§ **Task list**
[A] In the Hangouts transcript post, which editor is the chat text pasted into for cleanup?
[B] Quote the Hangouts transcript post word for word, everything from "Posted on Mar" down to "it up there.".
[C] Continue the Hangouts transcript post from the point where it stops.

§ **Provided text**
────
Regex to clean up Google Hangout transcript

Posted on Mar 23, 2020

Intro

I’ve had a couple of remote movie nights with friends recently where we watched a stream and used Google Hangouts to chat as it was going on. I wish there was a way to automatically save the transcript, but I’ve just ended up copying and pasting the text into VS Code and cleaning it up there.
────
§ **Recorded information**
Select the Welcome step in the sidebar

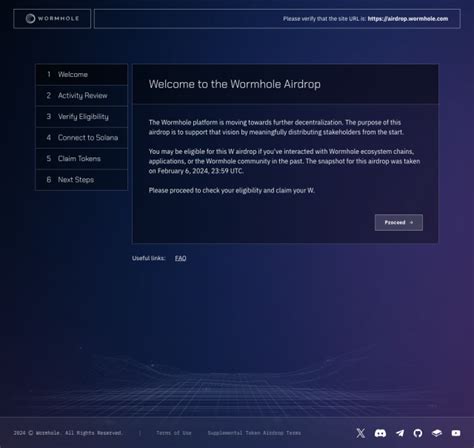click(x=82, y=74)
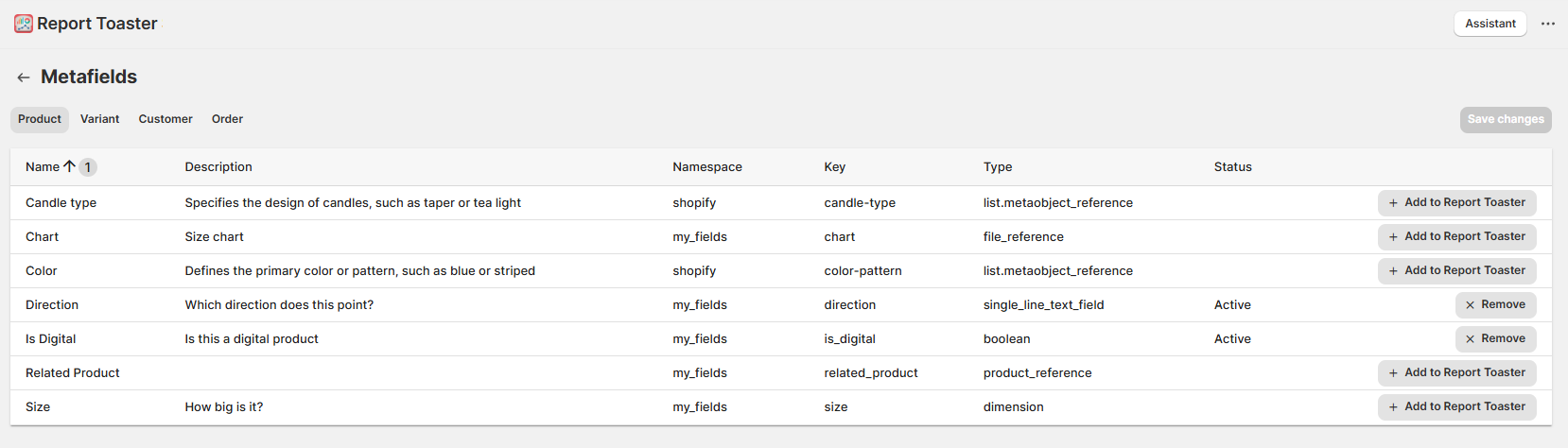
────
§ **Set of answers**
[A] VS Code.

[B]
Posted on Mar 23, 2020

Intro

I’ve had a couple of remote movie nights with friends recently where we watched a stream and used Google Hangouts to chat as it was going on. I wish there was a way to automatically save the transcript, but I’ve just ended up copying and pasting the text into VS Code and cleaning it up there.

[C]
What it does

The pasted transcript is in the format:

[Name]
[Message]
[Time sent]
[Name]
[Message]
[Time sent]

This is a little clunky. We can do a find/replace in VS Code (or another regex-supported editor) to produce the following format:

[Name] - [Time sent]
[Message]

[Name] - [Time sent]
[Message]

Steps

First I had to do a simple find/replace to replace You with [my name]:

  • Find: \nYou\n
  • Replace with: \nTyler Wengerd\n

Next, let’s create the big regex. Replace each Name One, Name Two, etc., instance with the space-separated name you want to replace. We had 4 people in the hangout example below.

Find:

(Name One|Name Two|Name Three|Tyler Wengerd)\n(.*)\n(\d{1,2}:\d\d [AP]M)

Replace with:

$1 - $3\n$2\n

That’s it!